Muqaddimah; Selayang Pandang Kehidupan Modern
Saat ini, kehidupan dunia begitu dahsyat. Perubahan demi perubahan tanpa mengenal ruang dan waktu terus membawa manusia pada kehidupan global yang penuh dengan hingar bingar modernisme. Berkembangnya sains yang terkodifikasi, semakin majunya teknologi, derasnya arus informasi, maraknya pola hidup liberasi, telah memaksa masyarakat modern untuk berlari mengimbangi perubahan global yang begitu cepat bertransisi. Meminjam istilah yang dipakai oleh Giddens, bahwa kehidupan dunia saat ini disebut dengan runaway world, seakan lari tunggang langgang (Doni Koesoema A., 2018: 1). Siapa cepat dia dapat, siapa lambat dia lewat. Begitulah kiranya gambaran kehidupan manusia sekarang ini.

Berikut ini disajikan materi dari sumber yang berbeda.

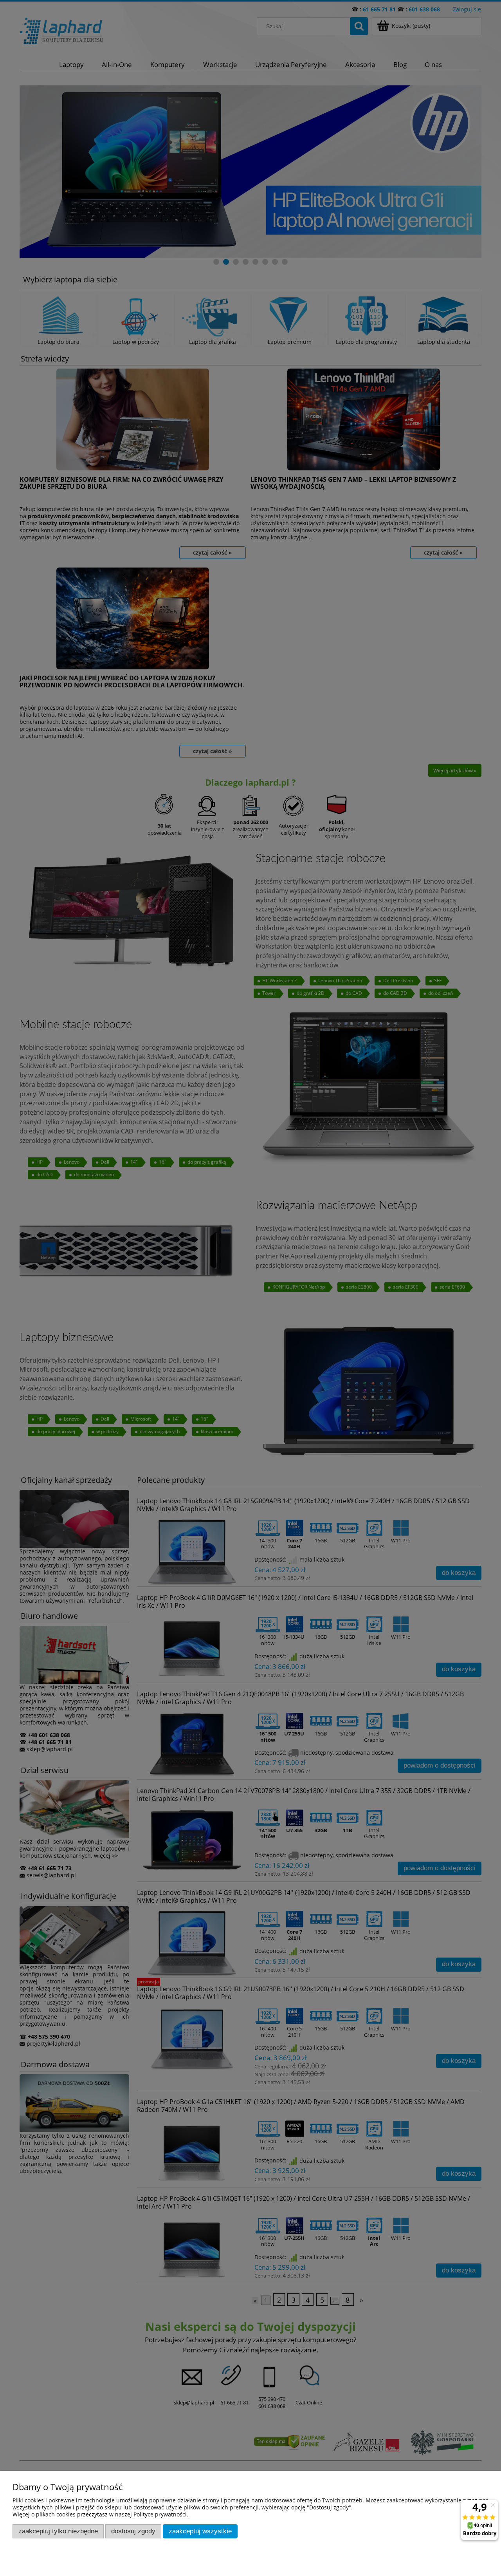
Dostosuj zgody (133, 2531)
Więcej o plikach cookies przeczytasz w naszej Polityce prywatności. (100, 2514)
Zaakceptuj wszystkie (200, 2531)
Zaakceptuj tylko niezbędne (58, 2531)
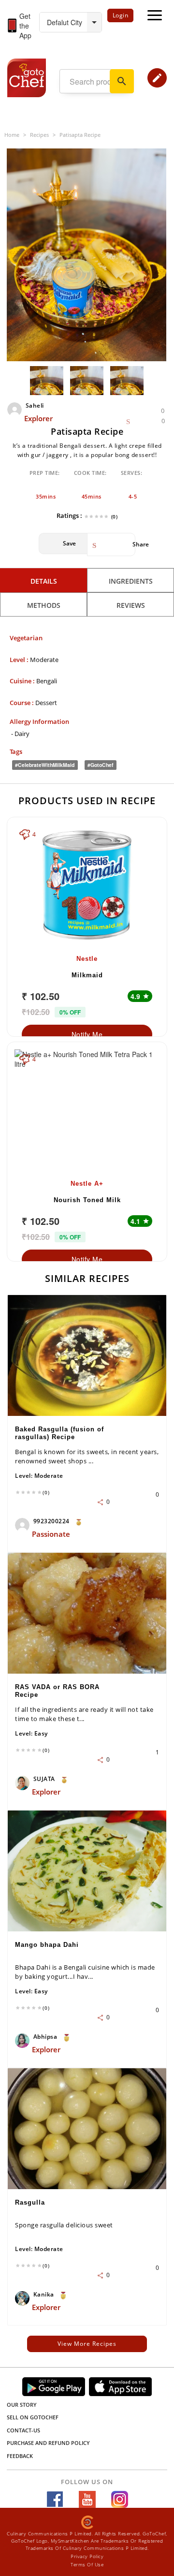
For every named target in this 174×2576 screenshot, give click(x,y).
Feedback (20, 2455)
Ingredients (131, 581)
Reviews (130, 605)
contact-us (23, 2430)
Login (121, 15)
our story (22, 2404)
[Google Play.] (53, 2386)
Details (43, 581)
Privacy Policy (87, 2556)
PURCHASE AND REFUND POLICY (48, 2442)
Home (11, 134)
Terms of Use (87, 2564)
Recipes (39, 134)
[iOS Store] (120, 2386)
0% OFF (70, 1012)
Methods (43, 605)
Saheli (34, 405)
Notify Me (87, 1034)
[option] (86, 254)
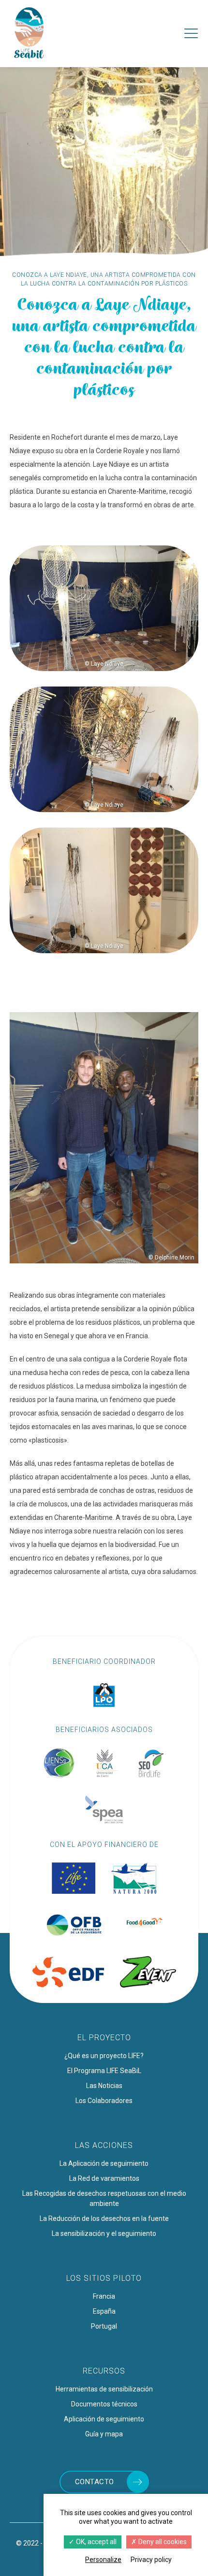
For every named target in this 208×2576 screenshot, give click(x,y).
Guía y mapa (104, 2434)
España (104, 2311)
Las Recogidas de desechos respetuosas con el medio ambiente (104, 2198)
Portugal (104, 2326)
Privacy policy (151, 2559)
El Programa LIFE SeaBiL (104, 2071)
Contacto (94, 2481)
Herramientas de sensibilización (104, 2389)
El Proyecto (104, 2037)
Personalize (103, 2559)
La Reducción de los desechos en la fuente (104, 2218)
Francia (104, 2296)
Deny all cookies (162, 2542)
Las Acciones (104, 2145)
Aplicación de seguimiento (104, 2419)
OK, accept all (95, 2542)
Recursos (104, 2371)
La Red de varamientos (104, 2178)
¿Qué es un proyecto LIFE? (104, 2056)
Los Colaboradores (104, 2100)
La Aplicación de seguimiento (104, 2163)
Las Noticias (104, 2085)
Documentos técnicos (104, 2404)
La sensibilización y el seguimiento (104, 2233)
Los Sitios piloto (104, 2278)
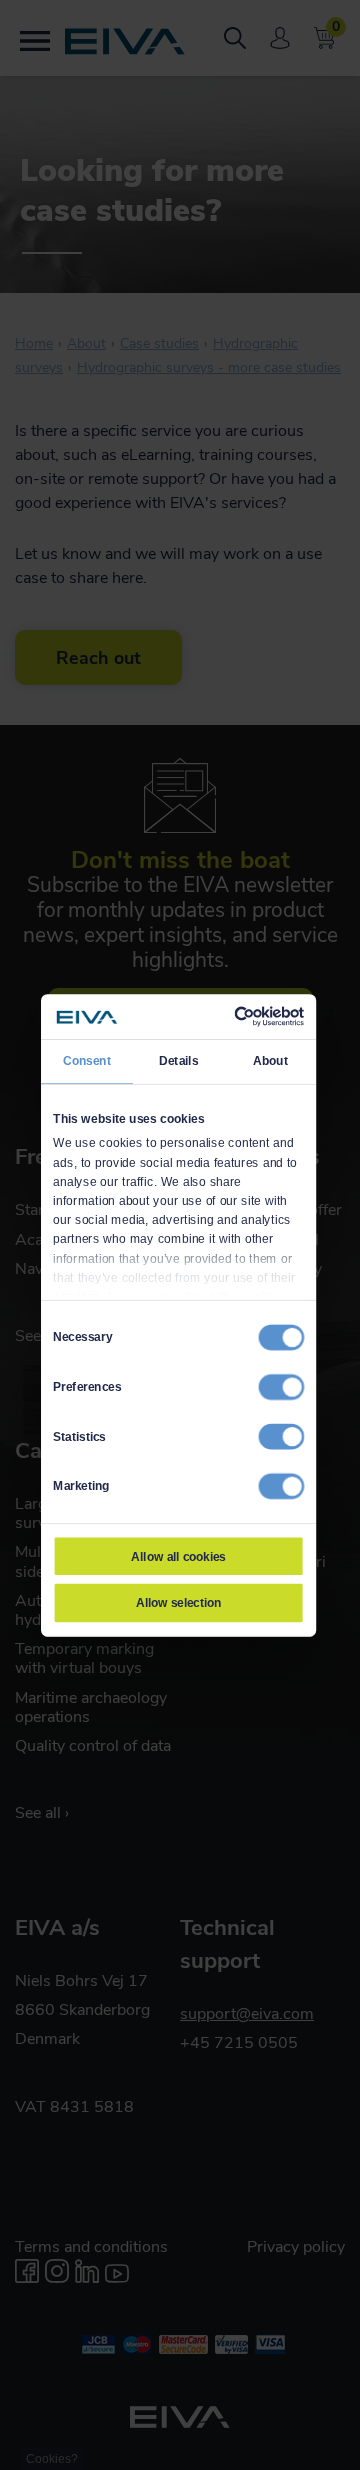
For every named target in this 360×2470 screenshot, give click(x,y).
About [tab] (270, 1061)
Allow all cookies (178, 1556)
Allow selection (179, 1603)
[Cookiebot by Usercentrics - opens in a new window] (238, 1016)
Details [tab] (178, 1061)
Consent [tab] (87, 1061)
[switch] (282, 1387)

Dalam nuansa kehidupan global, modernisasi menjadi sesuatu yang seolah disesuaikan nyaris oleh seluruh lapisan masyarakat. bukanlah suatu hal yang mengherankan. Pasalnya, banyak yang beranggapan bahwa modernisasi yang terjadi dipandang sebagai kemajuan zaman. Retno Sasongkowati dalam Ensiklopedi Sejarah Dunia Termutakhir (2013: 84), memaknai modernisasi sebagai sebuah bentuk transformasi dari keadaan yang kurang maju atau kurang berkembang ke arah yang lebih baik dengan harapan akan tercapai kehidupan masyarakat yang lebih maju, berkembang dan makmur. Hanya saja, penulis memandang adanya sebuah paradoks yang juga mengiringi paradigma modernisme. Dahsyatnya kemajuan di berbagai bidang sains dan teknologi merupakan capaian yang tak ternilai dari suatu peradaban manusia. Namun di saat yang sama terjadi kemunduran pada aspek sosial.

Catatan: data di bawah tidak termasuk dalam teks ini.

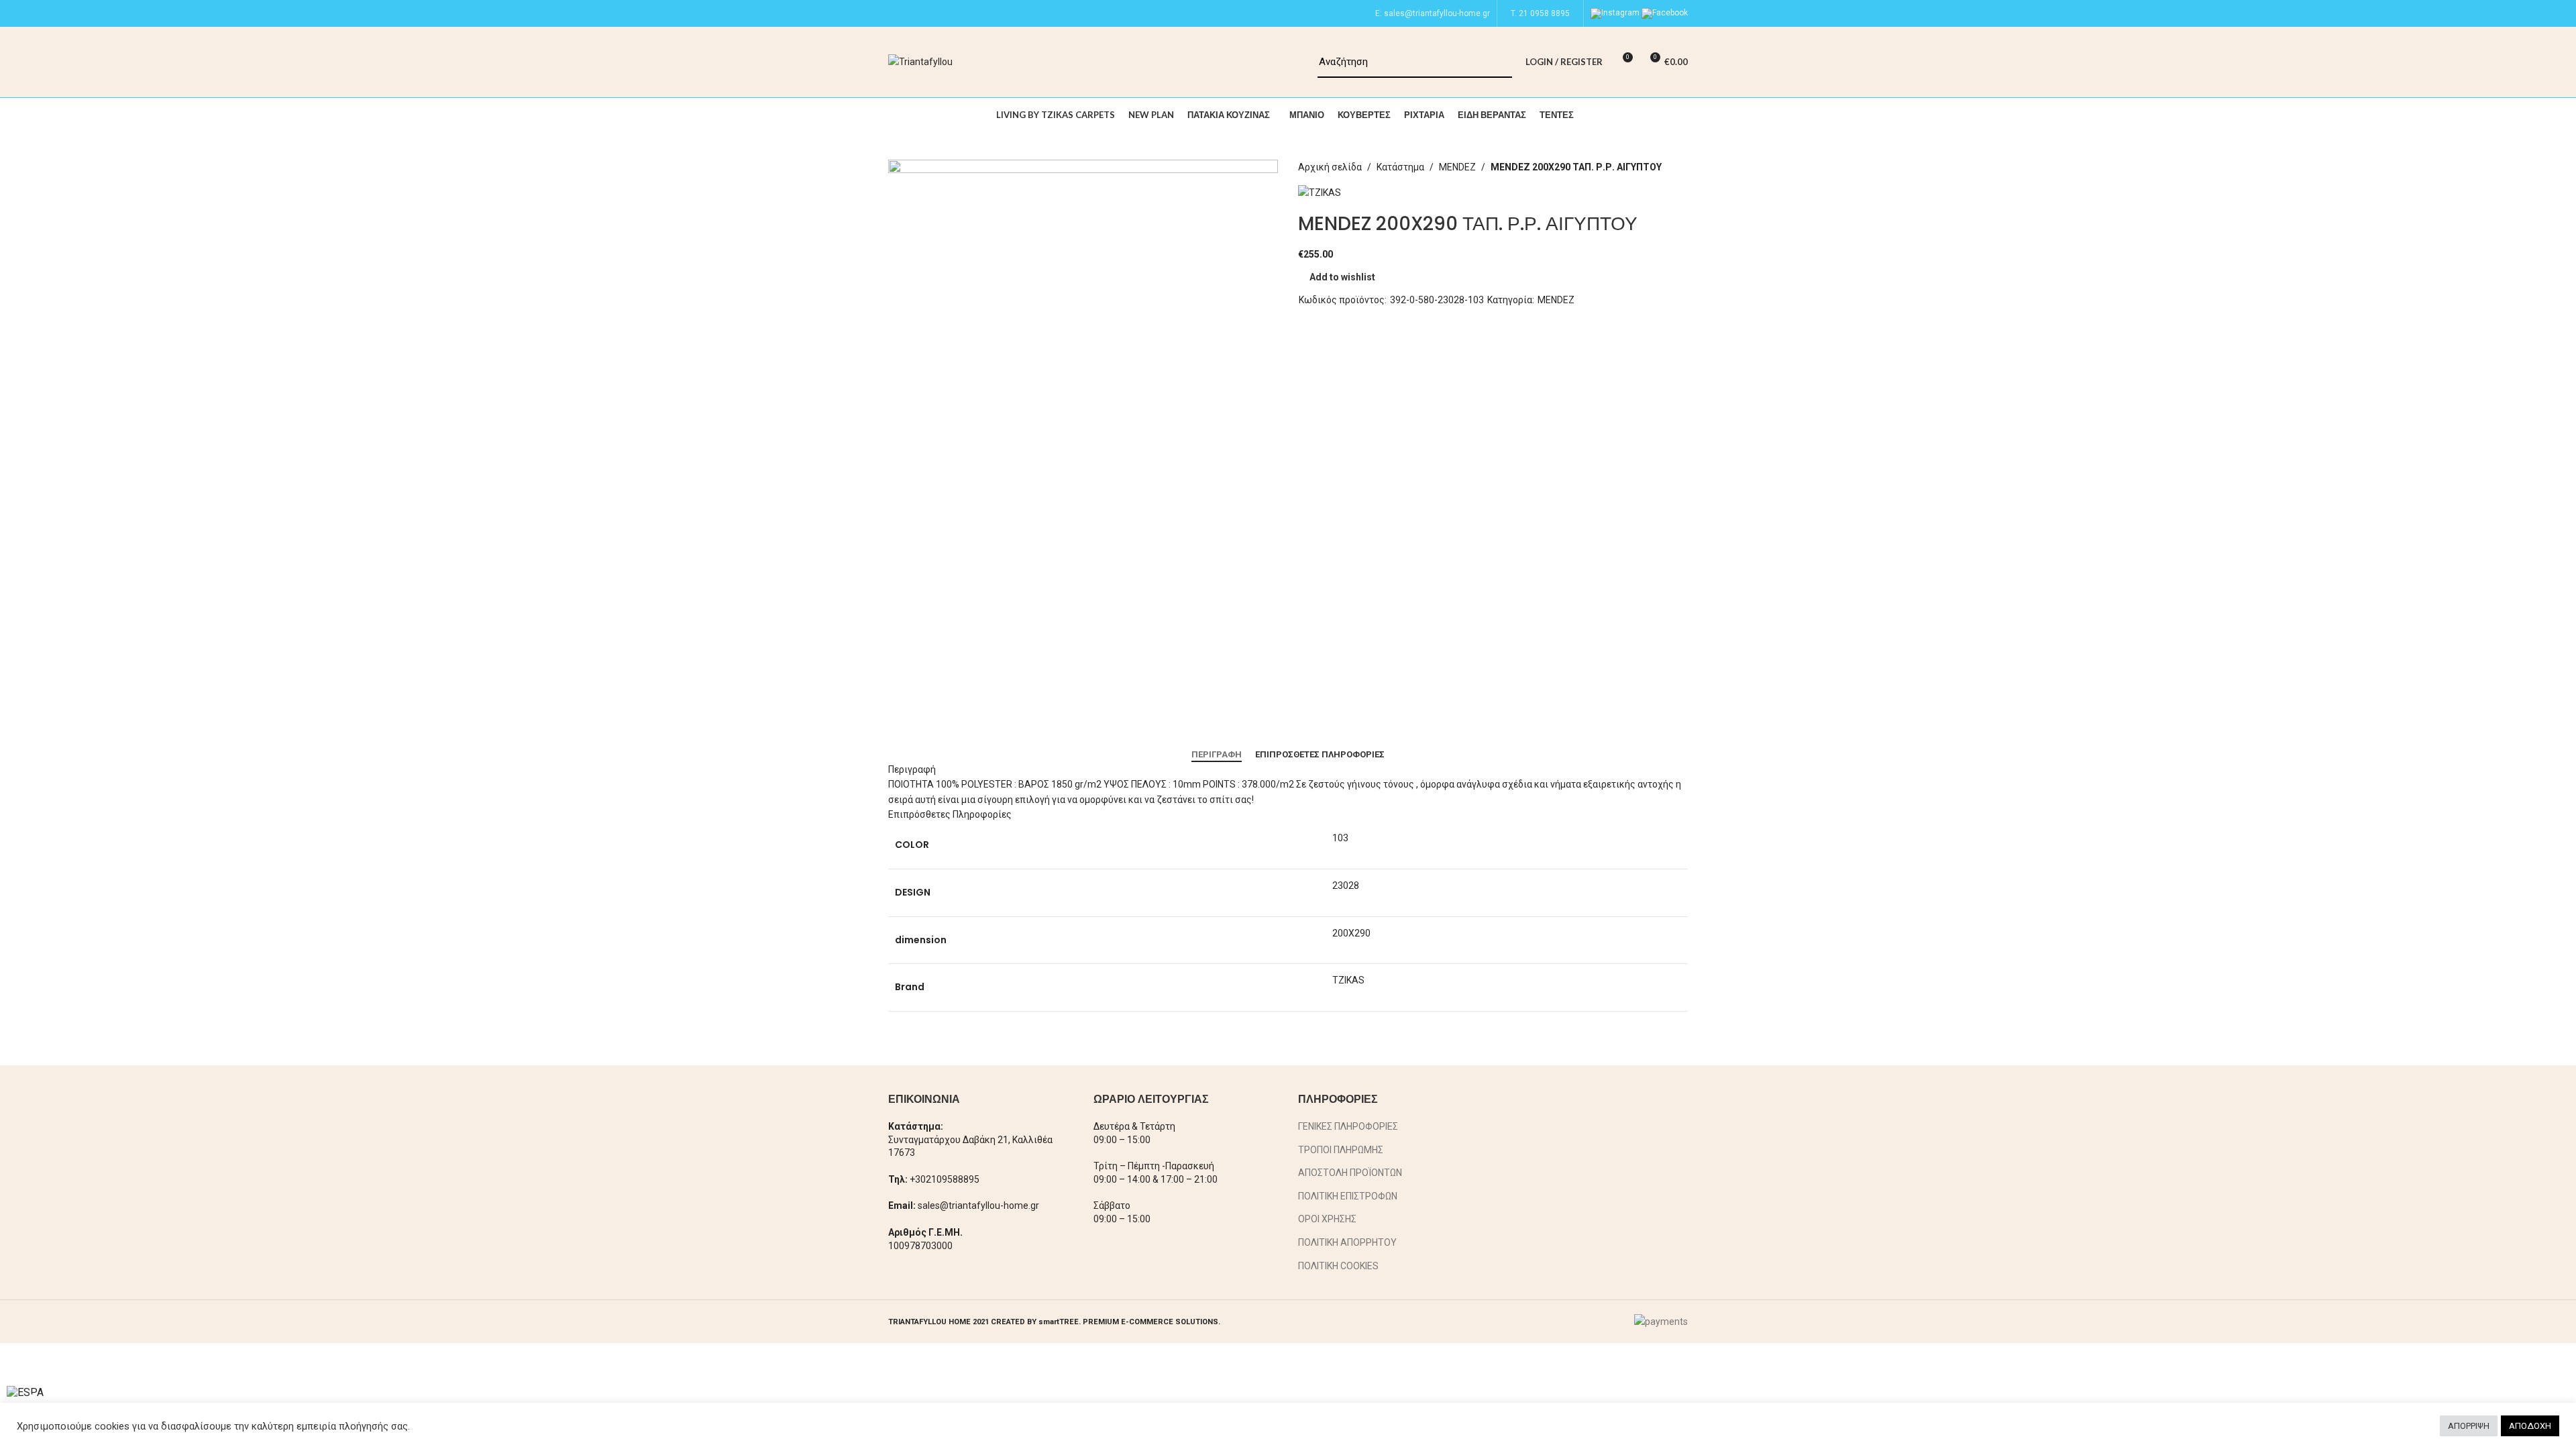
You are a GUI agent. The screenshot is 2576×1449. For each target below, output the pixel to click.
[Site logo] (920, 61)
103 (1340, 838)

Dekadensi moral dan spiritual merupakan tanda nyata akan kemunduran aspek sosial masyarakat. Apalah gunanya segala kemajuan saintifik dan teknologi jika kehidupan sosial mengalami kerusakan. Karena hal itu hanyalah kemajuan berbentuk kamuflase menuju kehancuran. Artinya, dalam proses modernisasi yang bebas nilai itu, selalu ada kutub negatif yang mengiringi kutub positif. Maka dalam penerimaannya, manusia harus mampu mengendalikan dan memfilter hal-hal buruk sehingga yang didapatkan adalah hal-hal baik saja. Ini perlu dilakukan, mengingat keniscayaan dari era globalisasi adalah tak terelakkannya paradigma modernisme. Bahwa modernisasi telah membawa banyak manfaat dan membantu kehidupan manusia, memanfaatkannya untuk hal-hal positif adalah bentuk penerimaan terbaik.
Masyarakat global harus cerdas memahami perkembangan zaman. Modernisasi tidak sama dengan westernisasi. Moderniasasi juga bukan berarti menghilangkan budaya asal yang baik. Adalah suatu kekeliruan jika modernisasi dijadikan dalil dalam supremasi kebebasan individual yang kebablasan. Maka pengendalian diri menjadi syarat mutlak dalam menghadapi zaman modern. Tujuannya jelas, untuk membentengi diri dari pengaruh negatif pergumulan zaman dan modernisme, mampu mengambil manfaat dari hal baru, namun juga mempertahankan warisan kearifan budaya. Bukankah terdapat prinsip “al-muhafazhatu ‘alaa al-qadim al-shalih wa al-akhdzu bi al-jadiid al-ashlah”.
Namun tentu pengendalian diri tidak serta merta dapat dilakukan oleh setiap individu dengan sendirinya. Diperlukan bimbingan intens dari lingkungan pendidikan, terutama dari keluarga sebagai pendidik utama. Kasus Sally yang tersurat di dalam muqaddimah tadi tentu menjadi pelajaran penting, bahwa modernisasi tidak boleh menjadi sekat penutup ruang pendidikan keluarga. Semakin modern zaman maka harus semakin baik pola pembinaan keluarga, bukan semakin membebaskan kehidupan setiap anggota keluarga. Sebab tantangan yang dirasakan dari zaman ke zaman akan sangat berbeda, bahkan cenderung lebih berat dan sulit.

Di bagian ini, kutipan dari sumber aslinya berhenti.